Stored items:
----
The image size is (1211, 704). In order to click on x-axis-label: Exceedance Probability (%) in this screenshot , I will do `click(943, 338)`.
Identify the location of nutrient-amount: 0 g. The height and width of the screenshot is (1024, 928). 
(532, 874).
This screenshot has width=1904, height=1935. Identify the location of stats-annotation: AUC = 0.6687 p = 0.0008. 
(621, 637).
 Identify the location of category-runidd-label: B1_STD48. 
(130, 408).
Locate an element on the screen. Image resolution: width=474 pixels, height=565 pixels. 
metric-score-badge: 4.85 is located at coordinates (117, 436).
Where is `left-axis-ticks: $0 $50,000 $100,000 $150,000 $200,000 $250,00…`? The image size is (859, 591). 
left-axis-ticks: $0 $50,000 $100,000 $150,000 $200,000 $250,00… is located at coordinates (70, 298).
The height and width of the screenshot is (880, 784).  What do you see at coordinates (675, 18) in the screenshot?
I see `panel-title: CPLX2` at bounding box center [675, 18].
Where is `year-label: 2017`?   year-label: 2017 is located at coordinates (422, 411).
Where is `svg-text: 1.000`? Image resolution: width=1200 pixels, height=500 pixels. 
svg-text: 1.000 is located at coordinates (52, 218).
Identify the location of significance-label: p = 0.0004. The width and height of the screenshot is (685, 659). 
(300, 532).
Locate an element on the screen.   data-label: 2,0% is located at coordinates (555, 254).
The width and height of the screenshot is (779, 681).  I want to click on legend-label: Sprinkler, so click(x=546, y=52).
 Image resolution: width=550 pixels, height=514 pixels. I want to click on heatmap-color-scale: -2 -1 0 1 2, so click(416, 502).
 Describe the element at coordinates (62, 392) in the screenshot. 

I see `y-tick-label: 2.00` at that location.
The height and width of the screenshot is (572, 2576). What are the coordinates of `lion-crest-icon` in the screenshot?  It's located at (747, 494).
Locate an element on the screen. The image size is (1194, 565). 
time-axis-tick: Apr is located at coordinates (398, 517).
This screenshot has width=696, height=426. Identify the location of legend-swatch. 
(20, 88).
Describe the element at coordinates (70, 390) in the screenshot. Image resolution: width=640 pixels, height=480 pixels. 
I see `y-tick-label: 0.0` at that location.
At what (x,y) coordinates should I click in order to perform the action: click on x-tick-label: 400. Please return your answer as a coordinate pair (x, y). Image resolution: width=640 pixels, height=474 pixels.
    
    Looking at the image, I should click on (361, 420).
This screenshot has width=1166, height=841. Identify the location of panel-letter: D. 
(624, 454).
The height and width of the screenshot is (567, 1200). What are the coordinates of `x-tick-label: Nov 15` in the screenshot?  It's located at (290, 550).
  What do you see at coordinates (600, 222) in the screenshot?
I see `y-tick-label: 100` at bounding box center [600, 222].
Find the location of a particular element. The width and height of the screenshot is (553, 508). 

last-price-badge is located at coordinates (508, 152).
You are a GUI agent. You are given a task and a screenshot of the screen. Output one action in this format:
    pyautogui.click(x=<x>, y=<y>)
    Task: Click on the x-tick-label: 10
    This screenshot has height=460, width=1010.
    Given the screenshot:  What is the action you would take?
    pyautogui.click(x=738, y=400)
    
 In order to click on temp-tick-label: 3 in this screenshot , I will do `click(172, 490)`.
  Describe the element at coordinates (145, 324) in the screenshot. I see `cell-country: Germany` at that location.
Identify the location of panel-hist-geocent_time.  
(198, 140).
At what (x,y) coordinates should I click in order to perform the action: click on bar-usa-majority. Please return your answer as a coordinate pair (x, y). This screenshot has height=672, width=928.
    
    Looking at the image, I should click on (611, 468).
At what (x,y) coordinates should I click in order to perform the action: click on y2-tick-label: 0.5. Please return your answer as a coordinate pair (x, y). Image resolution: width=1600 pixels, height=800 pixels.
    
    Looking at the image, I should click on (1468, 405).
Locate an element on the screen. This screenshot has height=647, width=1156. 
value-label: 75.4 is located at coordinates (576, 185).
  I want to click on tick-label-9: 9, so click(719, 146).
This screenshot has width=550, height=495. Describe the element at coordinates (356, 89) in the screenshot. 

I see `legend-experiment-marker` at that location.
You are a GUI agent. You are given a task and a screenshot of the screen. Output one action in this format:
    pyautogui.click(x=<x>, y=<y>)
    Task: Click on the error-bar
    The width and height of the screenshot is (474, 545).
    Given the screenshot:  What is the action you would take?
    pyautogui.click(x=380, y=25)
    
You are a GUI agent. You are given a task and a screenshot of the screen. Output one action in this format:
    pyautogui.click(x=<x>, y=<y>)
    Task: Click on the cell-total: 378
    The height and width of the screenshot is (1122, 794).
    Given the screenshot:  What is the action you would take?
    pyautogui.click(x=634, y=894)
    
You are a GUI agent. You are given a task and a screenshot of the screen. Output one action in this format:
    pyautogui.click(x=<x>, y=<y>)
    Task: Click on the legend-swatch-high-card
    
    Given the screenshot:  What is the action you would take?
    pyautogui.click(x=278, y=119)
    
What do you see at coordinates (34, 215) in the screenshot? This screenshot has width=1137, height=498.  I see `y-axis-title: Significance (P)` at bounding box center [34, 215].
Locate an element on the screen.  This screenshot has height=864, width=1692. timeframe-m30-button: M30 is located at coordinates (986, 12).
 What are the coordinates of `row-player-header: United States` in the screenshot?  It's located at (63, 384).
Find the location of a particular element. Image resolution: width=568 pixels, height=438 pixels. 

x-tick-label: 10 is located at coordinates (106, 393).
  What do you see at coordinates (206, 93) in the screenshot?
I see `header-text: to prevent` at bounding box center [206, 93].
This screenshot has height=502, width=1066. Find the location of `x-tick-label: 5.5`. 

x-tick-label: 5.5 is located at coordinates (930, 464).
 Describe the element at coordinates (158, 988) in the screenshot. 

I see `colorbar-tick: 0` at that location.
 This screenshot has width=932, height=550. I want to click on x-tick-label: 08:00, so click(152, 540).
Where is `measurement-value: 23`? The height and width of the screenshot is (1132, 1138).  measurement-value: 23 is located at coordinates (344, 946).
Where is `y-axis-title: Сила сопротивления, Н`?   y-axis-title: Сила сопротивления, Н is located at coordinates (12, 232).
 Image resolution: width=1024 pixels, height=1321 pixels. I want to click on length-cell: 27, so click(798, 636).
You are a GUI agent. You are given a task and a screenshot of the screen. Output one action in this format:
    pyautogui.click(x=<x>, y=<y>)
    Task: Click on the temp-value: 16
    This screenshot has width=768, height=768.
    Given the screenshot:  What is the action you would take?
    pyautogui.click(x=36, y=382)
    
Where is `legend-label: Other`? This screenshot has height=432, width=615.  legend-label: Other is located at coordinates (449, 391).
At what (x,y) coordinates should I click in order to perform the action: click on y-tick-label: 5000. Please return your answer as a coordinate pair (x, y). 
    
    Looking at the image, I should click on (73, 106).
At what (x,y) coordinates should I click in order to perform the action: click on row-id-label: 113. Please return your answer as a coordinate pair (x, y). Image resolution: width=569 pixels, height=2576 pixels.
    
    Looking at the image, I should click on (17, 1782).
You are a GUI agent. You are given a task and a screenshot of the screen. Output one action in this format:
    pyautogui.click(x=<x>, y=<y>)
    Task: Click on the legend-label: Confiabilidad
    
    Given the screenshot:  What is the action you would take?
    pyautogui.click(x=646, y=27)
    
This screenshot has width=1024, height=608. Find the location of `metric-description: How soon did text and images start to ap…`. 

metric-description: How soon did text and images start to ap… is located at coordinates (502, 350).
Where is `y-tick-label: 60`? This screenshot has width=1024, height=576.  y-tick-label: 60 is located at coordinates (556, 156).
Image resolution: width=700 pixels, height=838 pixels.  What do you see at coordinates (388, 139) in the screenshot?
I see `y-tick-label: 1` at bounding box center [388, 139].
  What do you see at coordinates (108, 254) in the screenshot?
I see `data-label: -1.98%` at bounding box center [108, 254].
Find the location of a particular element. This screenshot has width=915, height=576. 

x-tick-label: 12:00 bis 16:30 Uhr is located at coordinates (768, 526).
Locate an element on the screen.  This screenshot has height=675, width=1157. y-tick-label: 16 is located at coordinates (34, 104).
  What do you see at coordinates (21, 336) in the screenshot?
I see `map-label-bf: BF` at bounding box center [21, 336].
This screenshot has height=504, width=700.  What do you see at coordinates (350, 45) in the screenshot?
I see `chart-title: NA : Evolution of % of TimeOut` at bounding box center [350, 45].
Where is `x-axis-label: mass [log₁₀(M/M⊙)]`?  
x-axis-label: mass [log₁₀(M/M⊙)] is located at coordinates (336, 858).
----
### [TASK REQUIREMENTS]
Can you format the part of the listing above that opens with the line containing "Find the location of a particular element. Image" and closes with the line containing "x-tick-label: 5.5 is" as a numbered list, skipping blank lines?

### [EXERCISE OUTPUT]
1. Find the location of a particular element. Image resolution: width=568 pixels, height=438 pixels. 
2. x-tick-label: 10 is located at coordinates (106, 393).
3.   What do you see at coordinates (206, 93) in the screenshot?
4. I see `header-text: to prevent` at bounding box center [206, 93].
5. This screenshot has height=502, width=1066. Find the location of `x-tick-label: 5.5`. 
6. x-tick-label: 5.5 is located at coordinates (930, 464).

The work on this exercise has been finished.